* **Task to complete**: Rewrite the listing starting at the line containing "What do you" and ending at the close of the listing, replacing "What are the coordinates of" with "Where is" and changing nothing else. Omit the pictures.

* **Data records**:
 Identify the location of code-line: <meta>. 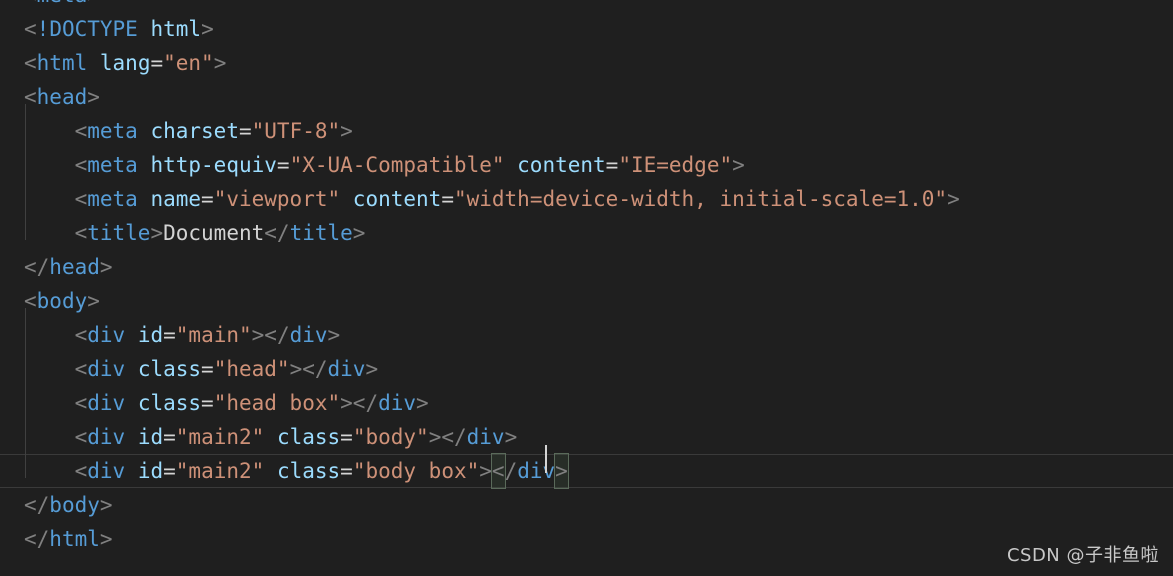
(586, 6).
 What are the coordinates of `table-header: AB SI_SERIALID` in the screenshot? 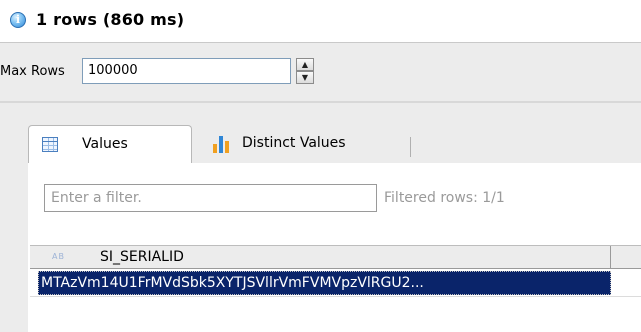 It's located at (336, 257).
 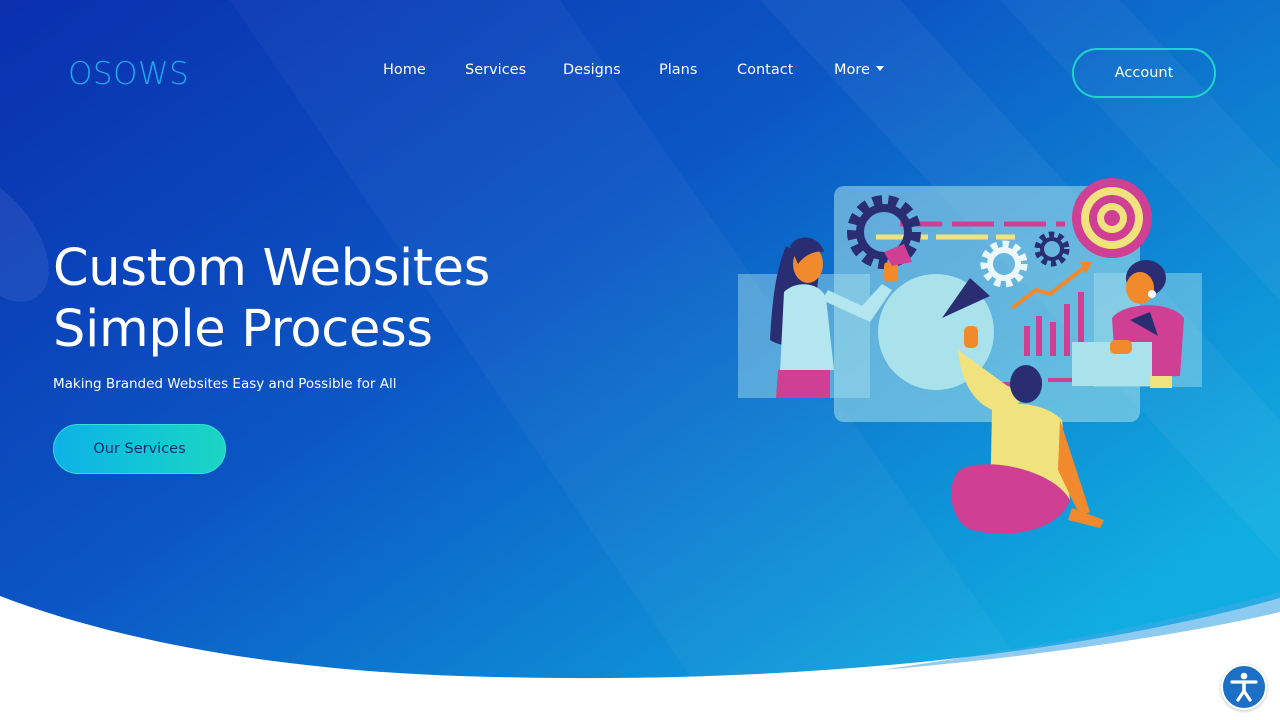 What do you see at coordinates (880, 68) in the screenshot?
I see `chevron-down-icon` at bounding box center [880, 68].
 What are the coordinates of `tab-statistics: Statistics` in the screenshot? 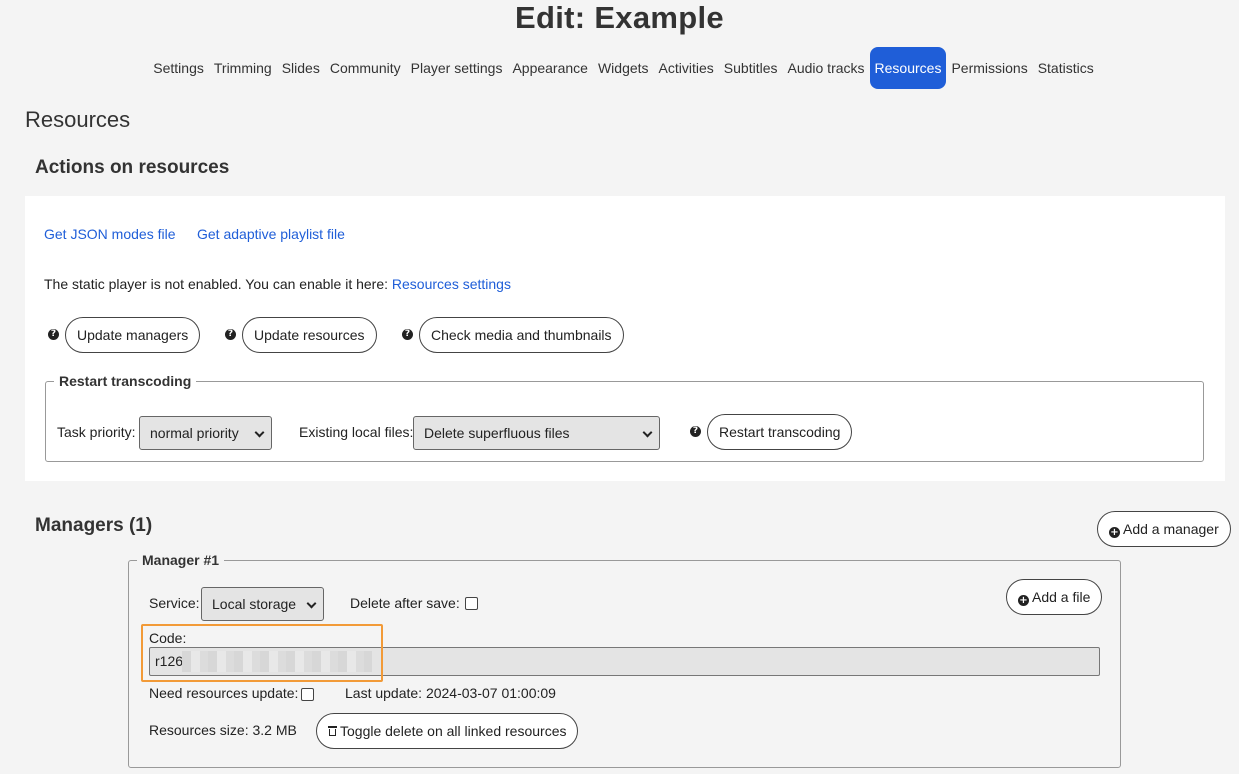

* **Task answer**:
  What do you see at coordinates (880, 68) in the screenshot?
I see `chevron-down-icon` at bounding box center [880, 68].
 Where is `tab-statistics: Statistics` in the screenshot? 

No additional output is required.